This repo contains the source codes for our paper
Cross-lingual Alignment vs Joint Training: A Comparative Study and A Simple Unified Framework
Zirui Wang*, Jiateng Xie*, Ruochen Xu, Yiming Yang, Graham Neubig, Jaime Carbonell (*: equal contribution)
ICLR 2020
Joint_Align is a unified framework for cross-lingual word embeddings (CLWE). The goal is to use unsupervised joint training as a coarse initialization and then applies alignment methods for refinement. Specifically, it contains three main components: (1) Joint Initialization (2) Vocabulary Reallocation (3) Alignment Refinement. Please see our paper for details.
This repo includes two settings where Joint_Align is applied to both non-contextualized and contextualized word embeddings. For non-contextualized embeddings, we show how to obtain one from scratch, and provide scripts to evaluate it on 2 downstream tasks, BLI and cross-lingual NER. For contextualized embeddings, we provide an example on how to apply our framework on Multilingual BERT, and evaluate it on cross-lingual NER.
- Python 3
- NumPy
- PyTorch
- fastText
- MUSE
- fast_align
- fastBPE
- transformers
To get started, run ./get_tools.sh
.
First, we assume access to monolingual corpus such as Wikipedia for both languages. Use scripts such as this one for getting the corpus.
The script train_non_contextualized_embeddings.sh
shows how to use this code to learn cross-lingual non-contextualized word embeddings.

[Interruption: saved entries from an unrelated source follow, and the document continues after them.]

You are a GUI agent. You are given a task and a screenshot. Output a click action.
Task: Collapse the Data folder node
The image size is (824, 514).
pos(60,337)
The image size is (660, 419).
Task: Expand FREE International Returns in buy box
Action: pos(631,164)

This will produce a joint_align embedding at the location $PWD/word_embeddings/${src_lang}_${tgt_lang}/joint_align_embedding
, which can then be applied to downstream tasks.
The script example_BLI.sh
shows how to evaluate the cross-lingual non-textualized word embeddings learned on the BLI task using the MUSE benchmark dataset. Notice that it uses the official evaluation script of MUSE and the results correspond to Table 4 in our paper.
To reproduce results in Table 1, please use the following evaluation script (adapted from MUSE) which marks excluded test pairs as incorrect:
DICO_EVAL=/path/to/dico/${src_lang}-${tgt_lang}.5000-6500.txt
python evaluate_BLI.py --src_emb $SRC_OUTPUT_EMBED --tgt_emb $TGT_OUTPUT_EMBED --dico_path $DICO_EVAL
For Russian, please use this code to remove accent from the dictionary.

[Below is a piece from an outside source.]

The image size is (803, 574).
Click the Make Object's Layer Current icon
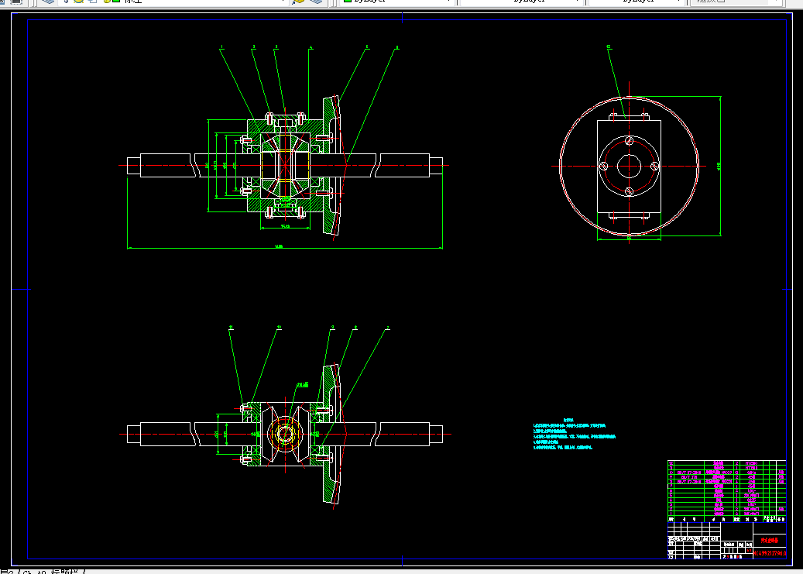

Joint_Align can be applied to Multilingual BERT by aligning its extracted features before feeding them to downstream models.
First, we apply word alignment tools such as fast_align on parallel data, and learn alignment matrices using the features corresponding to the aligned words. To do so, simply run ./get_mapping.sh
.
After we obtain the alignment matrices, we can use them to align extracted features and feed these features for downstream tasks. The steps can be found in run_feature_ner.sh
.